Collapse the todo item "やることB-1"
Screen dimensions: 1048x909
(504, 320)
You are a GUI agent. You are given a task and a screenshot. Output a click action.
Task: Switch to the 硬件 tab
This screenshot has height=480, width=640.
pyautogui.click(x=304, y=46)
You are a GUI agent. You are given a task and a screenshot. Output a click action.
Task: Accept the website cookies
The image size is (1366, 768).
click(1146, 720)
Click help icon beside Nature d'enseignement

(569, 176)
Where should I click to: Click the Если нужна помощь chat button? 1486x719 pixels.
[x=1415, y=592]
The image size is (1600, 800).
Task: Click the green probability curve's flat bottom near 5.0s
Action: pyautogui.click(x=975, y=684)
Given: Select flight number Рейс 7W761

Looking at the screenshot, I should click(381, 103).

■ **PROBLEM DETAILS**: Quote the material exactly, everything from the line containing "Where should I" down to the line containing "Action: pyautogui.click(x=975, y=684)", both of those lines included.

■ **COMPLETED EXERCISE**:
Where should I click to: Click the Если нужна помощь chat button? 1486x719 pixels.
[x=1415, y=592]
The image size is (1600, 800).
Task: Click the green probability curve's flat bottom near 5.0s
Action: pyautogui.click(x=975, y=684)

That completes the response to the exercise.